Though the entries contain pictures, the copy you make should hold only the rest, exactly as written.

◆ Information given ◆
__________________________________________________

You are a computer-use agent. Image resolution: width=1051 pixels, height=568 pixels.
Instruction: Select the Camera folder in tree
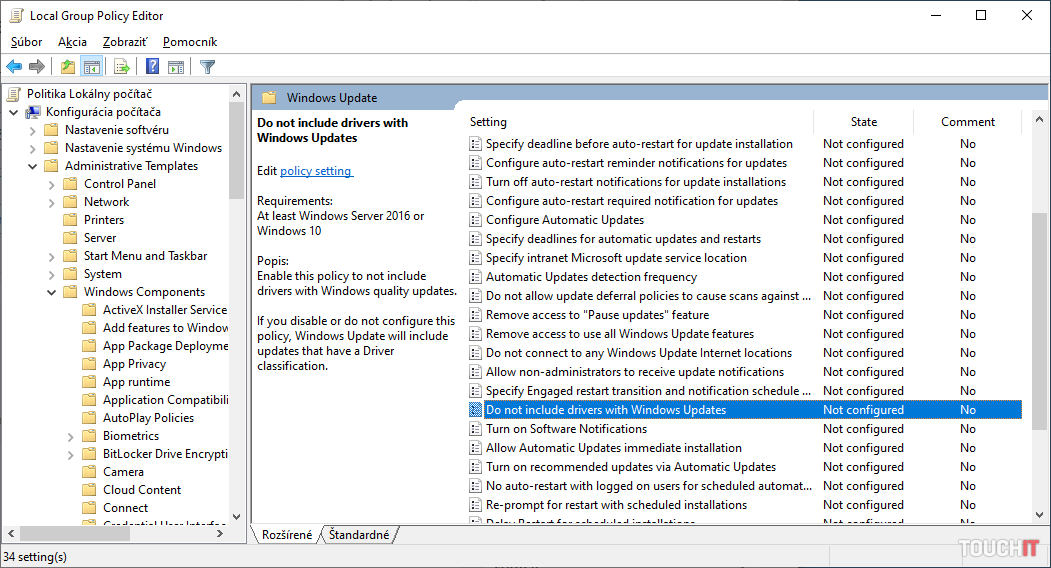123,472
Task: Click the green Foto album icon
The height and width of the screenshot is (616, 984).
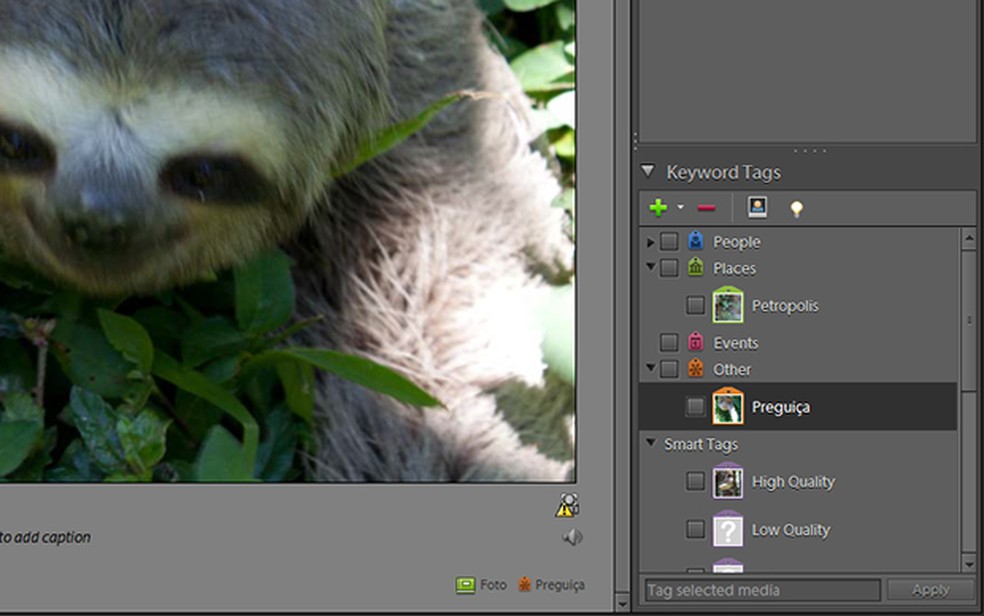Action: tap(465, 585)
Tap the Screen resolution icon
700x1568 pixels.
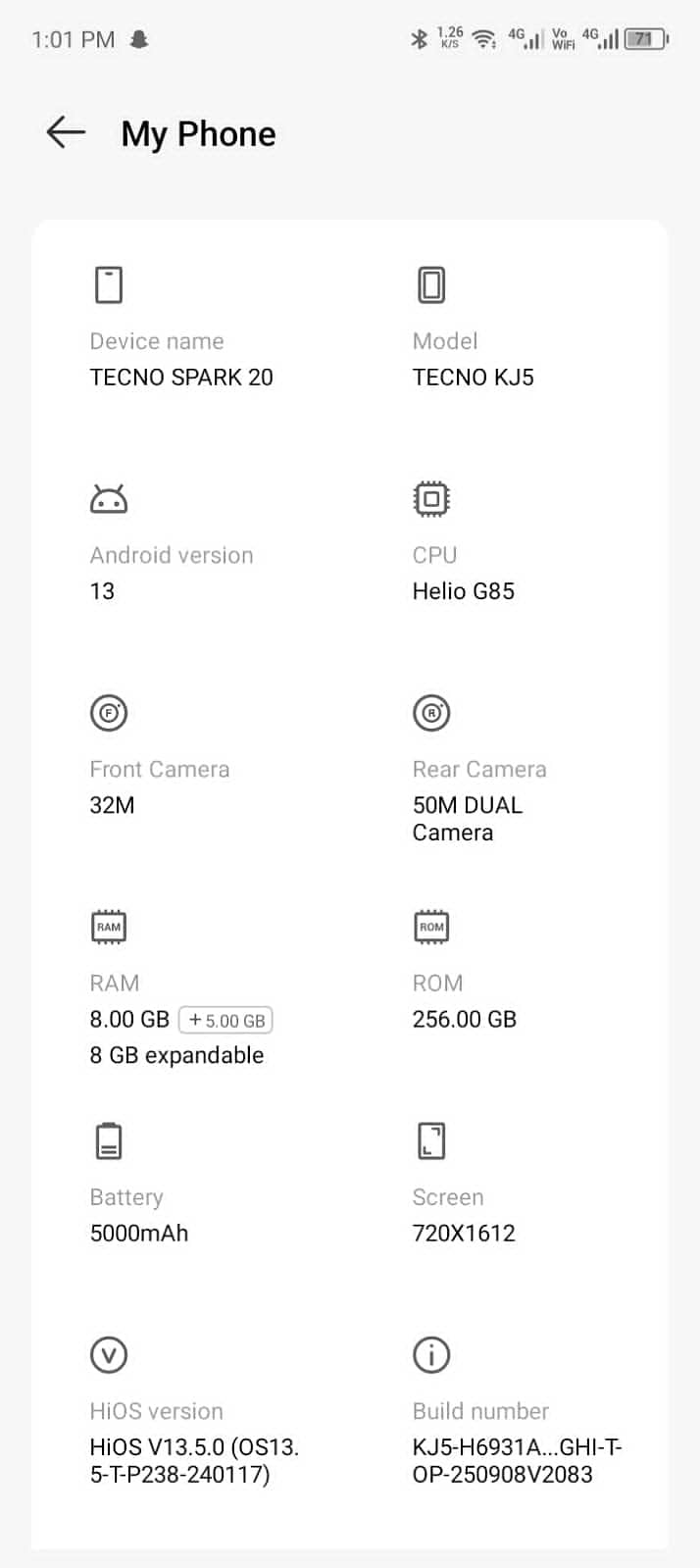point(431,1140)
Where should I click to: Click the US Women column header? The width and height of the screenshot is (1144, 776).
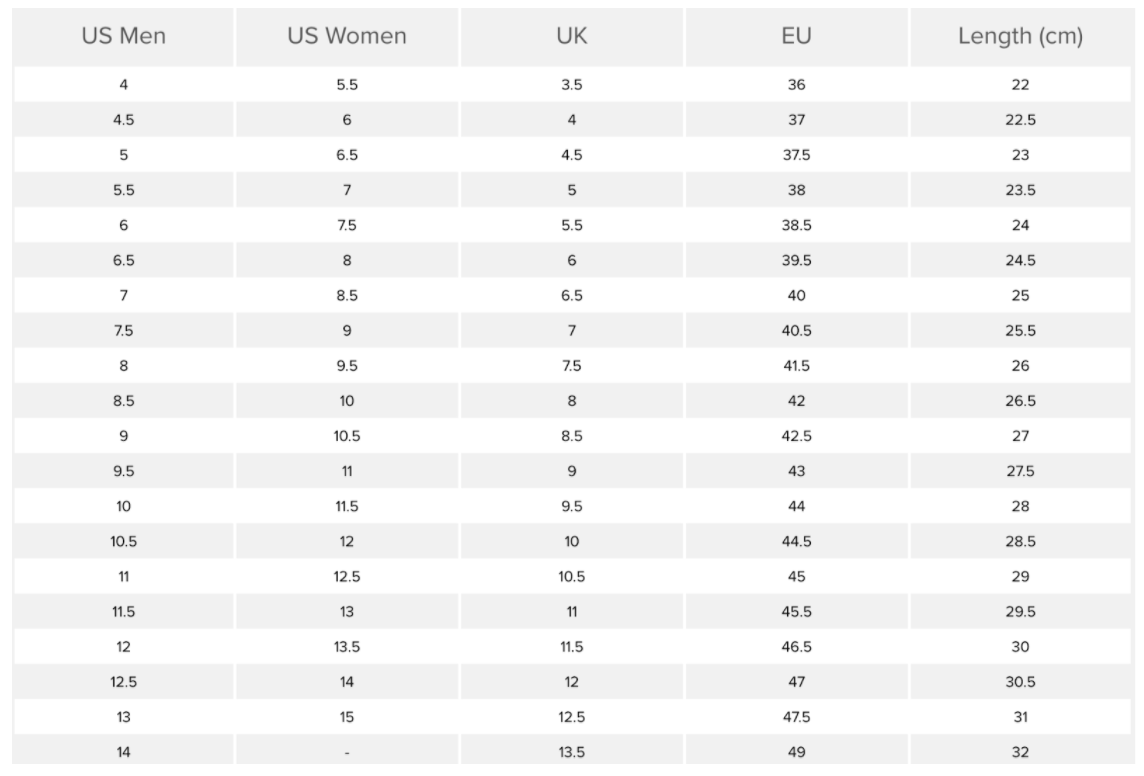(347, 36)

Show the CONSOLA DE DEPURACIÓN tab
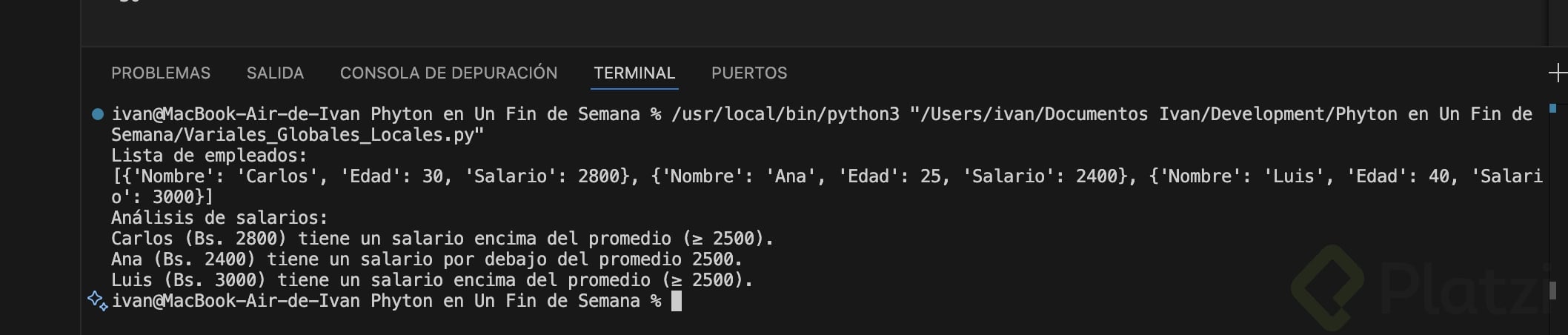click(x=448, y=73)
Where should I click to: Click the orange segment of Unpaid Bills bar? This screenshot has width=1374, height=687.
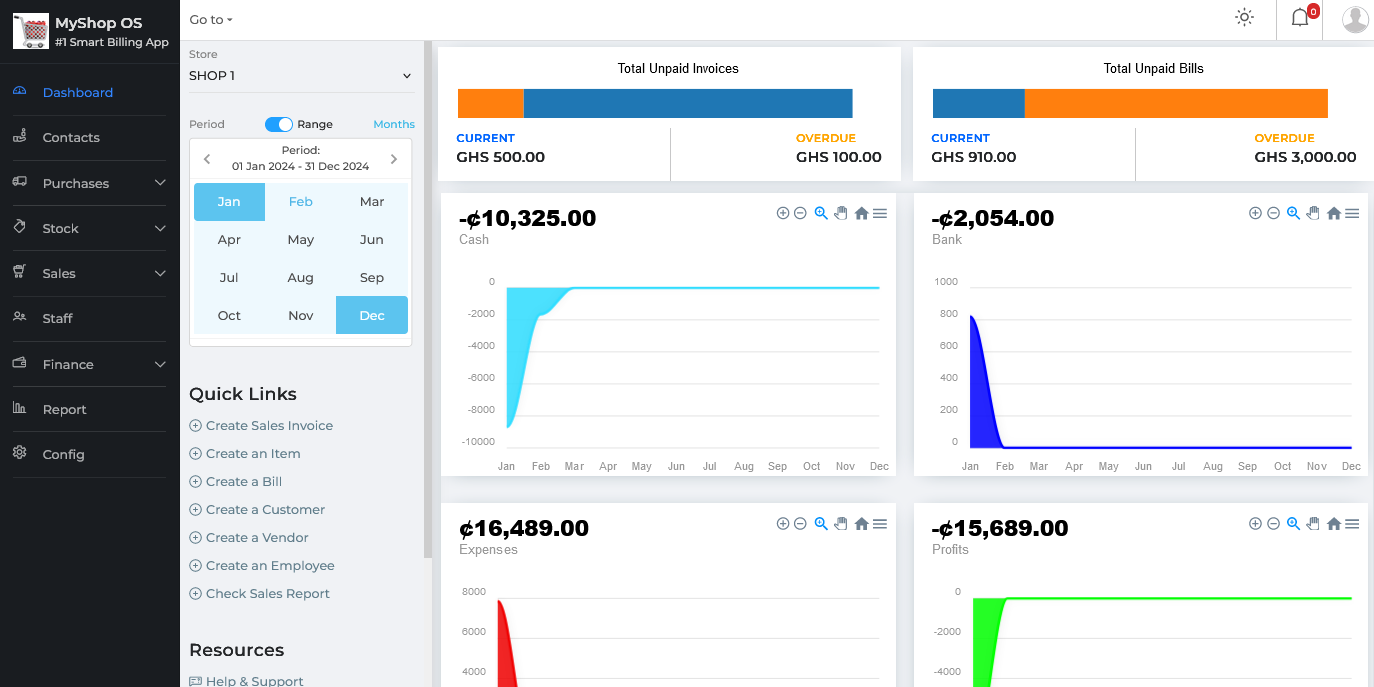pyautogui.click(x=1175, y=104)
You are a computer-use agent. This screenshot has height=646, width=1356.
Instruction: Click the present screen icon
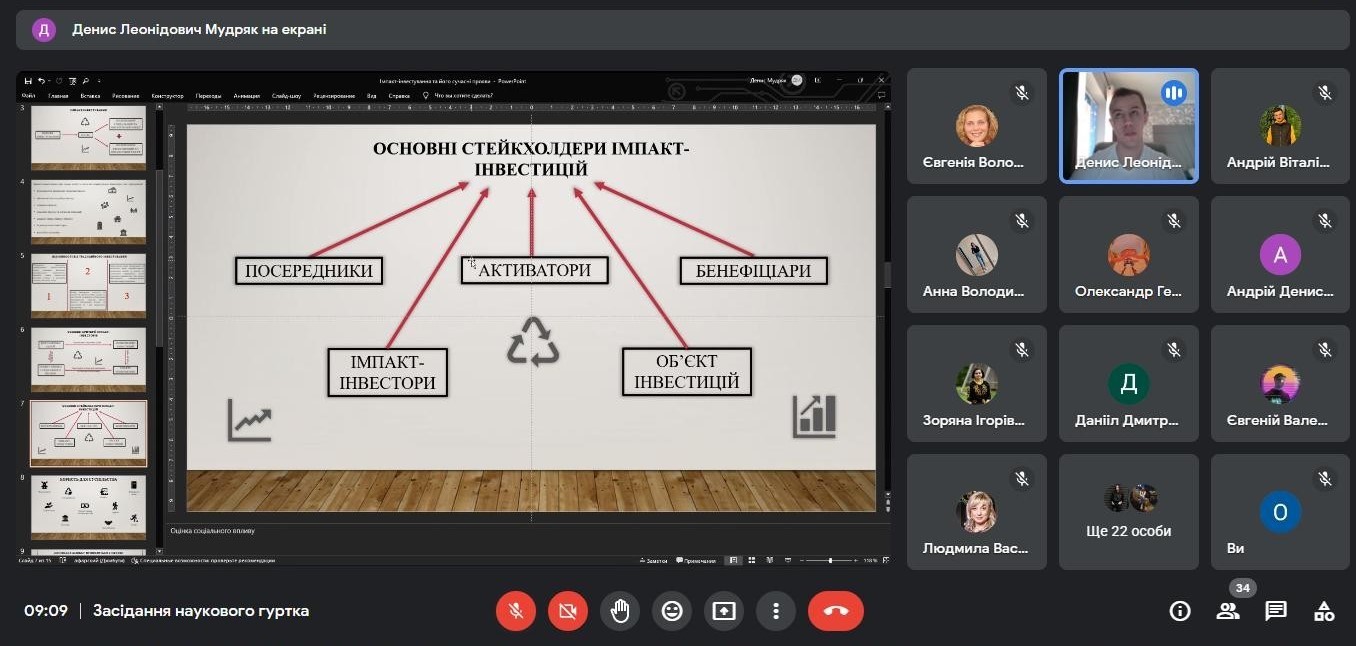click(724, 611)
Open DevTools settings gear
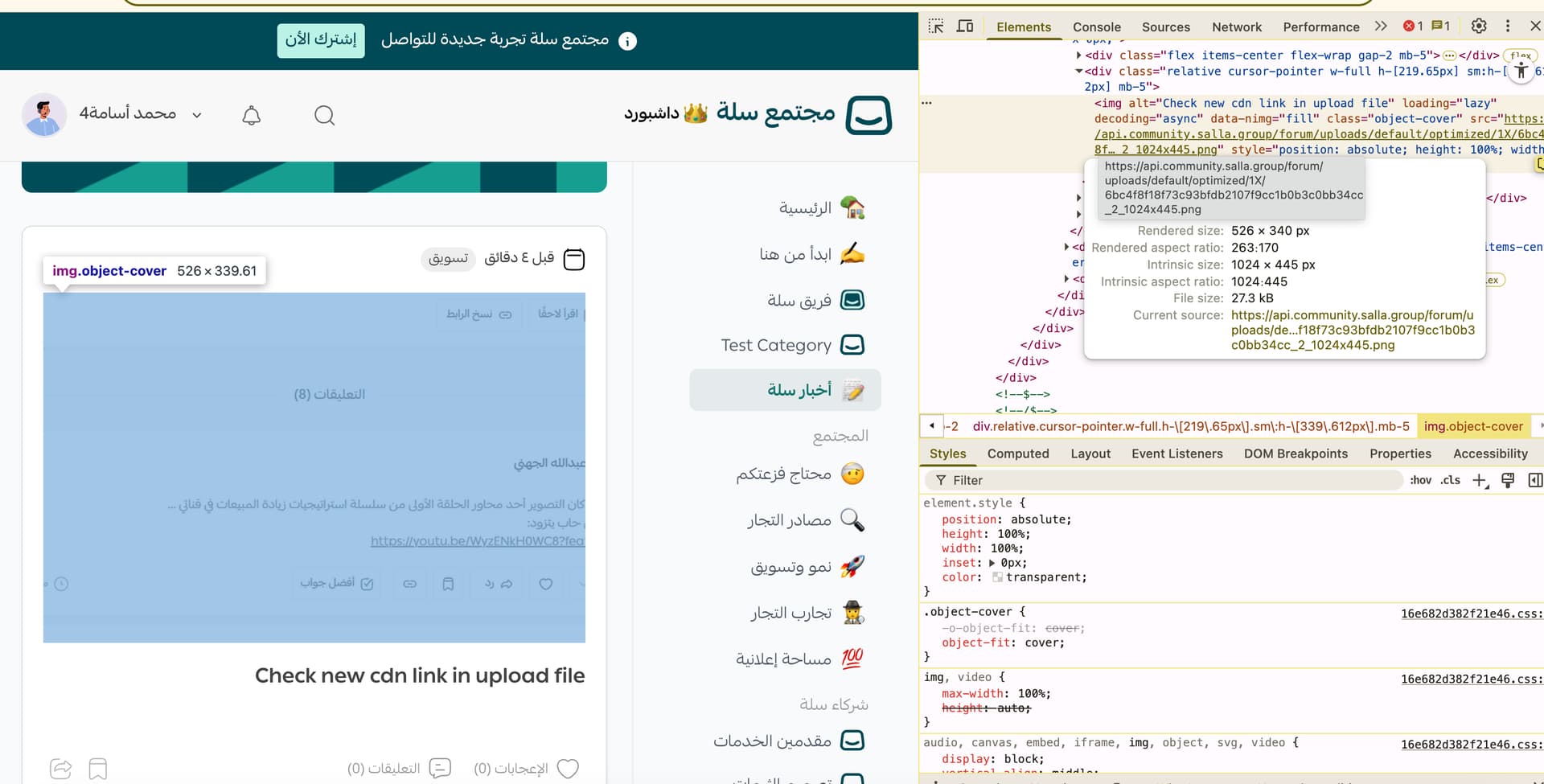 tap(1478, 27)
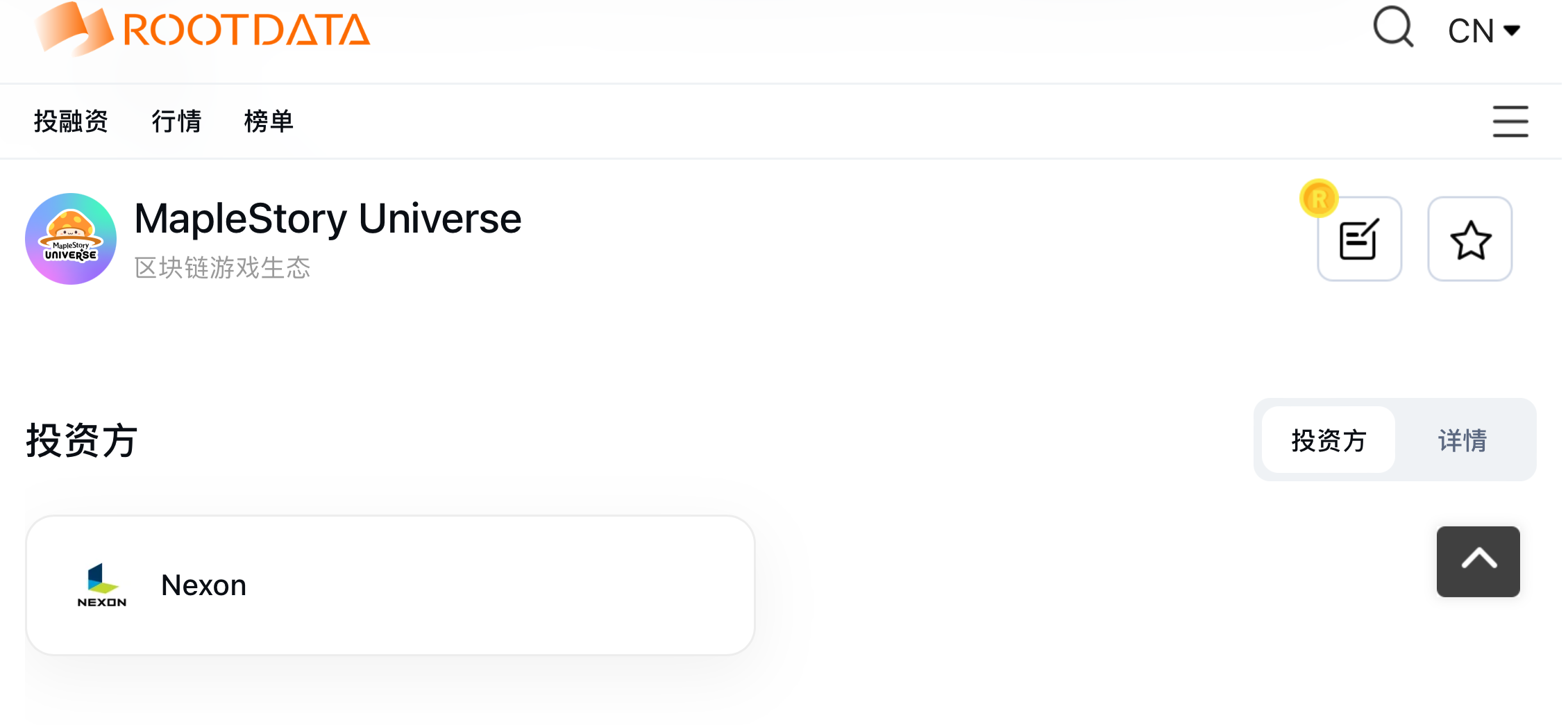Go to the 榜单 navigation item

click(269, 122)
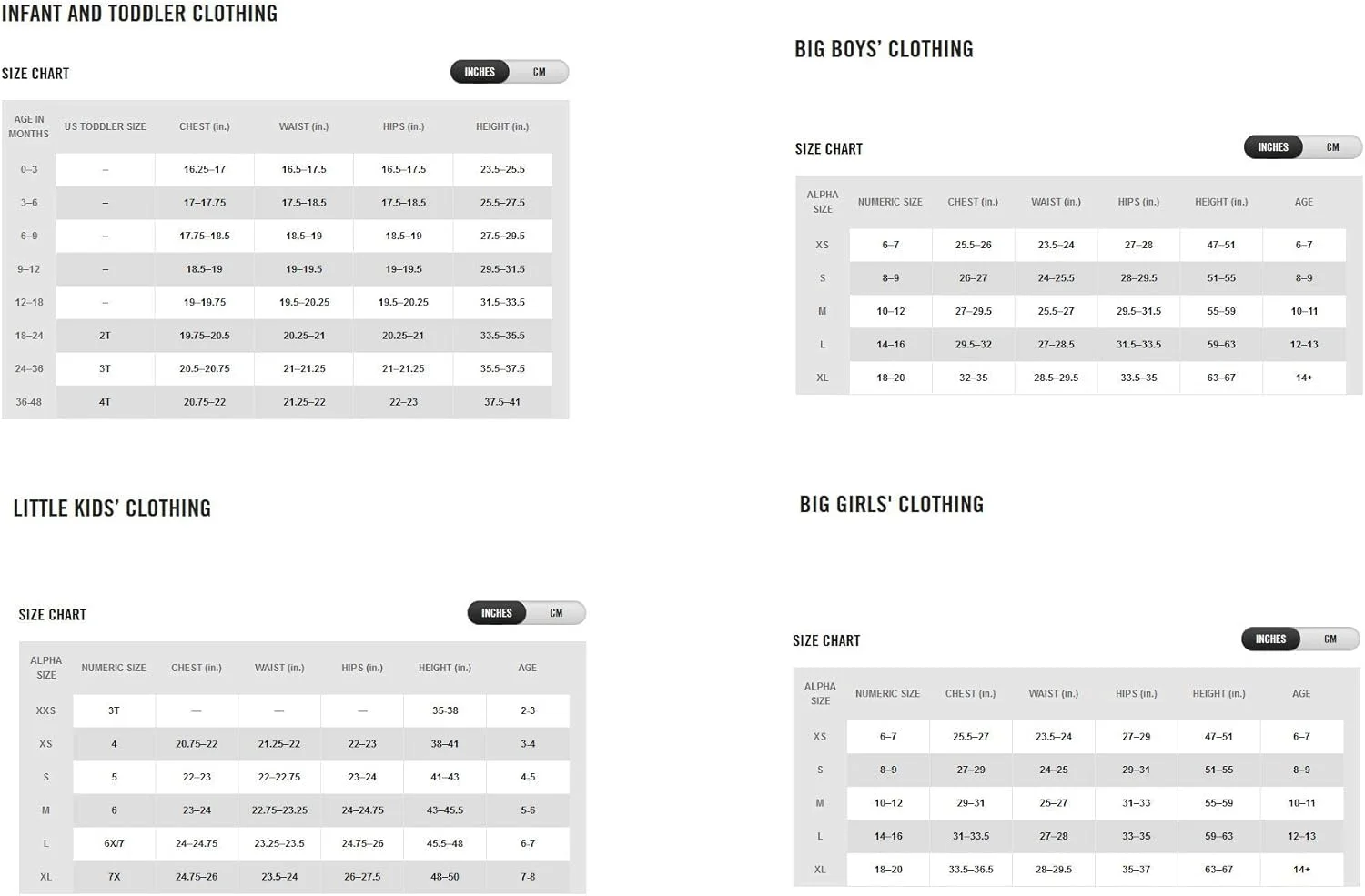Screen dimensions: 1365x896
Task: Select INCHES on Big Girls' size chart
Action: pos(1270,639)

__________________________________________________

◆ Reply ◆
You are a computer-use agent. Image resolution: width=1051 pixels, height=568 pixels.
Instruction: Select the Camera folder in tree
123,472
Task: Click the green Foto album icon
The height and width of the screenshot is (616, 984).
Action: tap(465, 585)
Tap the Screen resolution icon
700x1568 pixels.
point(431,1140)
Where should I click to: Click the US Women column header? The width and height of the screenshot is (1144, 776).
(347, 36)

Show the CONSOLA DE DEPURACIÓN tab
click(x=448, y=73)
Where should I click to: Click the orange segment of Unpaid Bills bar? This screenshot has width=1374, height=687.
pyautogui.click(x=1175, y=104)
You are a computer-use agent. This screenshot has height=646, width=1356.
Instruction: Click the present screen icon
click(724, 611)
Open DevTools settings gear
 tap(1478, 27)
Go to the 榜单 navigation item

click(269, 122)
Screen dimensions: 1365x896
Task: Select INCHES on Big Girls' size chart
Action: pos(1270,639)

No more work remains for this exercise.